Flor de pasión, n.º 1490 - julio 2014

Título original: Passion Flower

Publicada originalmente por Silhouette® Books

Publicada en español en 2004

Todos los derechos están reservados incluidos los de reproducción, total o parcial. Esta edición ha sido publicada con autorización de Harlequin Books S.A.

Esta es una obra de ficción. Nombres, caracteres, lugares, y situaciones son producto de la imaginación del autor o son utilizados ficticiamente, y cualquier parecido con personas, vivas o muertas, establecimientos de negocios (comerciales), hechos o situaciones son pura coincidencia.

® Harlequin, Julia y logotipo Harlequin son marcas registradas propiedad de Harlequin Enterprises Limited.

® y ™ son marcas registradas por Harlequin Enterprises Limited y sus filiales, utilizadas con licencia. Las marcas que lleven ® están registradas en la Oficina Española de Patentes y Marcas y en otros países.

Imagen de cubierta utilizada con permiso de Harlequin Enterprises Limited. Todos los derechos están reservados.

I.S.B.N.: 978-84-687-4621-0

Editor responsable: Luis Pugni

Conversión ebook: MT Color & Diseño

Capítulo 1

Jennifer King se atusó el cabello al salir del ascensor en la segunda planta del hotel, y avanzó por el pasillo hasta llegar a la habitación doscientos tres. Lanzó una mirada a la puerta cerrada y respiró hondo antes de llamar. Pasó un buen rato antes de que se oyeran pasos dentro y el ranchero, alto y rubio, abriera la puerta.

—La señorita King, de la empresa de trabajo temporal, supongo —le dijo con una sonrisa, tendiéndole la mano—. Robert Culhane.

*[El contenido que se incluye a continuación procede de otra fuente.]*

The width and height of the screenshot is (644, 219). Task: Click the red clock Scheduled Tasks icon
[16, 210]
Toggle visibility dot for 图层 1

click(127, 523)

—Encantada —respondió, devolviéndole la sonrisa y estrechándole la mano. Era más joven de lo que había esperado—. Me dijeron que necesitaba los servicios de una mecanógrafa.

—Bueno, en realidad se trata sólo de escribir unas cartas —respondió el hombre—. He venido aquí para resolver una serie de papeleos que...

—¿Podría dejar esto en algún sitio? —lo interrumpió Jennifer incómoda, señalando el maletín con la máquina de escribir eléctrica que pendía de su mano—. Es que... pesa un poco.

El hombre se hizo a un lado para dejarla entrar.

—Oh, sí, por supuesto, disculpe, no me había dado cuenta —dijo cerrando la puerta mientras ella depositaba el maletín en el suelo—. ¿Se encuentra bien? Parece un poco pálida. Ande, siéntese —la instó tomándola por el brazo y llevándola hasta un silloncito.

—Gracias, estoy bien, no es nada —respondió Jennifer azorada—. Es que he estado varias semanas en cama con neumonía y aún estoy un poco débil.

El hombre tomó asiento frente a ella.

—Lo imagino. Recuerdo que Everett tuvo neumonía hace un par de inviernos y lo dejó desmadejado. Fuma demasiado —murmuró.

—¿Su hermano? —inquirió Jennifer mientras sacaba de su bolso su libreta de notas y un bolígrafo. La señora James, la dueña de la empresa de trabajo temporal le había comentado que se dedicaba a la ganadería junto con su hermano.

Robert Culhane asintió.

—Sí, mi hermano mayor, el que manda..., usted ya me entiende —le respondió.

A Jennifer le pareció advertir una nota de celos en su voz. Levantó la cabeza para mirarlo. Debía rondar los veinticinco años, pocos más que ella, que tenía veintitrés. De inmediato sintió una cierta afinidad con él. Sus padres, que habían fallecido en un desgraciado accidente tres años atrás, no le habían dejado decidir por sí misma qué quería hacer con su vida, y tenía la sensación de que al joven que tenía frente a sí le había ocurrido lo mismo con su hermano.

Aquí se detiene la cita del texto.